Which side of the industrial versus regenerative farming argument you land on depends largely on how you view soil. As Schubert describes it, “conventional farming uses soil to grow plants, and regenerative agriculture uses plants to grow soil.” In the next 30 years, we will have to ask the soil to produce as much food as it has in the last 500 years. To quote Jerry Hatfield, Director, National Lab for Agriculture, USDA-ARS, in the Soil Health Institute documentary, Living Soil, “Soil security is equal to food security. If we want to be sure we can feed the world’s population, we’ll have to understand how our soil has the capability to produce these crops.” 

THE ROLE OF LIVESTOCK GRAZING IN PROMOTING SOIL HEALTH 

Many regenerative farmers use livestock to rebuild soil health. Rotational grazing spurs the same soil-forming reaction as millions of buffalo crossing the plains have done for centuries. “Before modern agriculture, the tractor, the till, or the introduction of non-indinginous people to this continent, millions of buffalo herded back and forth across the midwestern plains, trampling half-munched grass stems into the ground and fertilizing the soil with their microorganism-filled manure,” notes Schubert. “These massive herds of large, eating — and pooping — ruminants were integral to forming the vastly rich and productive soils of the American midwest, known as some of the most fertile land in the world.”

Buffalo manure is full of microorganisms that inoculated and energized the dirt on the plains to form soil. The buffalo helped cycle water on and into the plains by drinking from rivers and lakes and then hydrating the ground, while also delivering a healthy dose of organic nitrogen. As the animals moved across the plains, the earth had time to rest, recover, and grow, which attracted more biodiversity to feed the soil with living and dead organic matter. Many regenerative farmers aim to recapture the same natural interaction between plant and animal through rotational livestock grazing. In doing so, they’re building on the agriculture methods indigenous people have practiced for generations. Many of these native cultures used intercropping, water management, grazing, and permaculture, all of which serve as models for current-day regenerative farming practices

SOIL HEALTH AND THE FUTURE OF FOOD

Growing populations, climate change, and food security issues affect developing nations the hardest, making soil a global social and economic issue. Indigenous communities around the world are actively destroyed by agricultural deforestation and displacement. Costly synthetic fertilizers eat into already diminished profit margins for industrial farmers. Furthermore, these products are out of reach in developing nations for many family farmers, which results in lower yields from malnourished soil and furthers food insecurity.
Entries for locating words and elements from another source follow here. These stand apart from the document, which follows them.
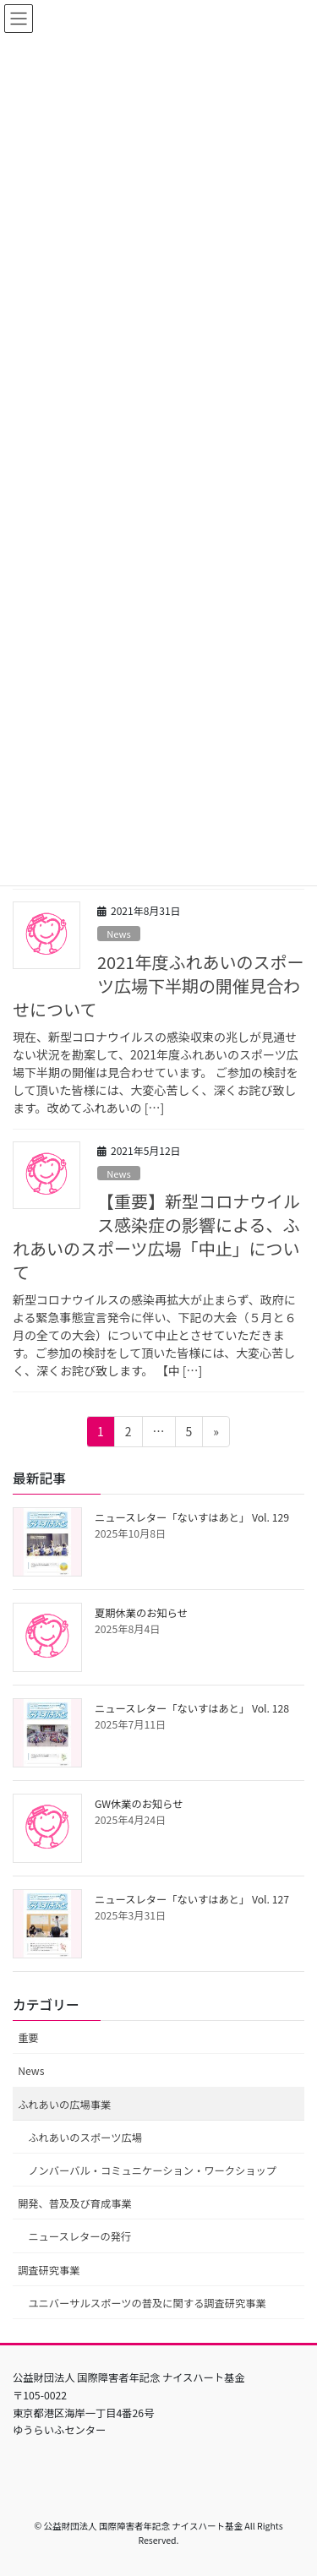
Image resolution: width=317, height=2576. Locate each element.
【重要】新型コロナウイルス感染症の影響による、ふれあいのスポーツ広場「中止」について (156, 1236)
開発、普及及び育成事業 (75, 2203)
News (119, 933)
Many industrial agriculture proponents say that regenerative farms are too small and inefficient to feed the current population, but studies show that 9 out 10 of the world’s 570 million farms are managed by families, and that these farms produce 80 percent of the world’s food.

Today, more than enough food is grown to feed the world, yet 690 million people — disproportionately BIPOC communities — still go hungry. If industrial farming decreases the arable land availability, then we are trading tomorrow’s healthy, productive soil for faster and higher yields today. From Mesopotamia to the Roman Empire, there are examples of how this mentality has ultimately led to a civilizations’ decline.
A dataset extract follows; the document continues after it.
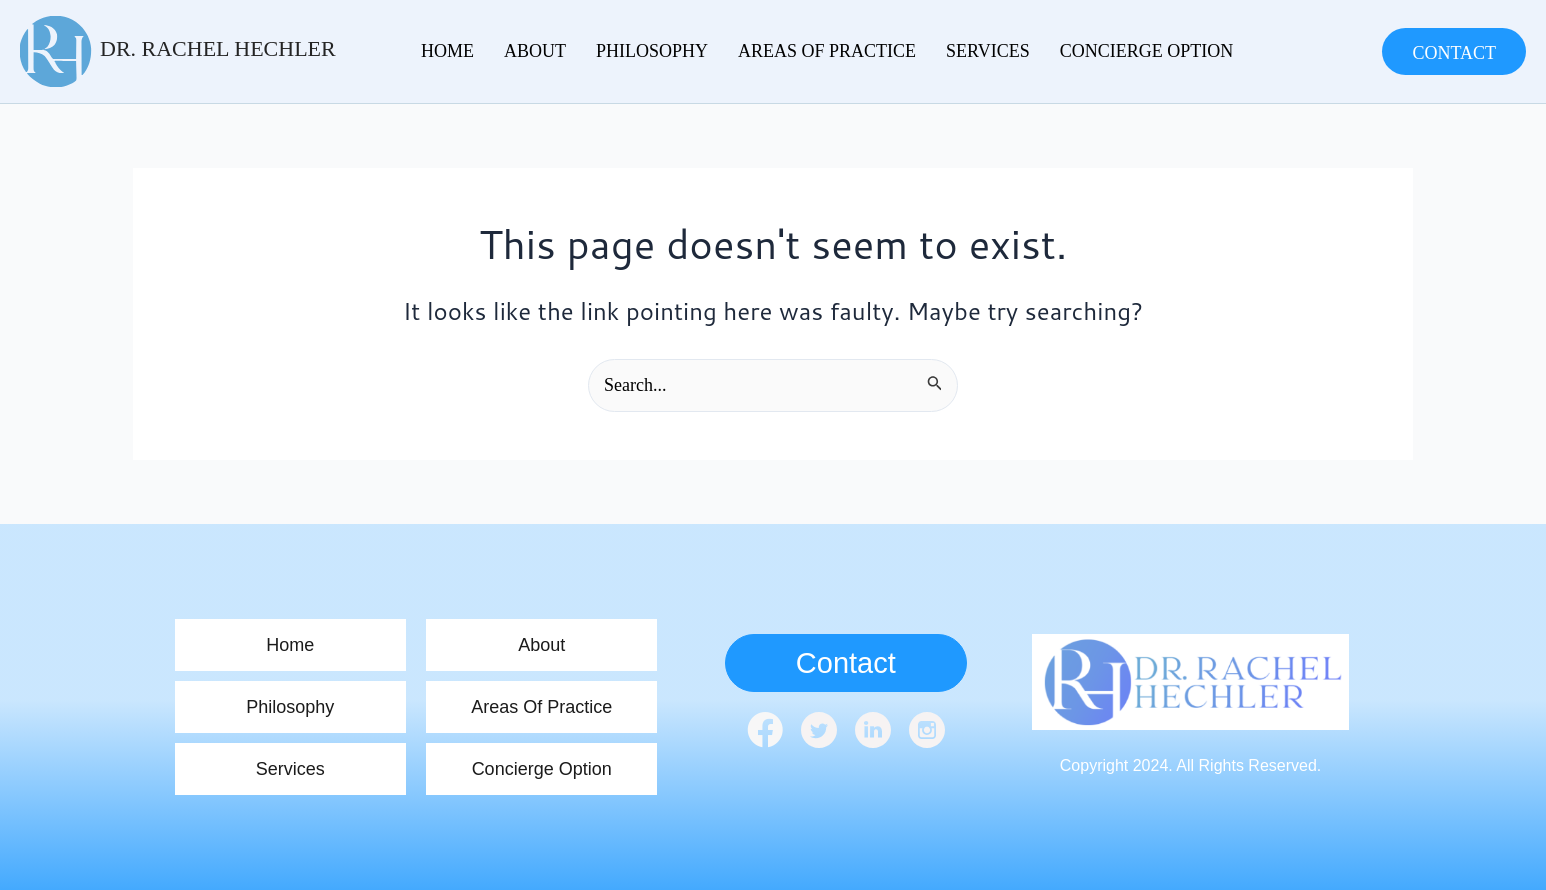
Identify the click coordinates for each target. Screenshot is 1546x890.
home (447, 51)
Here at Walden Local Meat, we recognize the role that soil plays in our fragile global food system. We believe that proper regenerative farming can be a source of tangible hope as climate change, deforestation, and massive population growth threaten humankind. By reducing waste and pollution, naturally boosting the land’s fertility, and working with nature instead of against it, our farmers are actively making a difference in the pastures and fields they manage. By choosing Walden, you are sending a strong message of support for alternatives to industrial farming. With your support, we can help inform policy, change priorities, and dispel the myths peddled by oil companies, big machinery and pesticide manufacturers. Let’s show the world that well-managed, diversified farms that “grow soil” can shape a sustainable food future!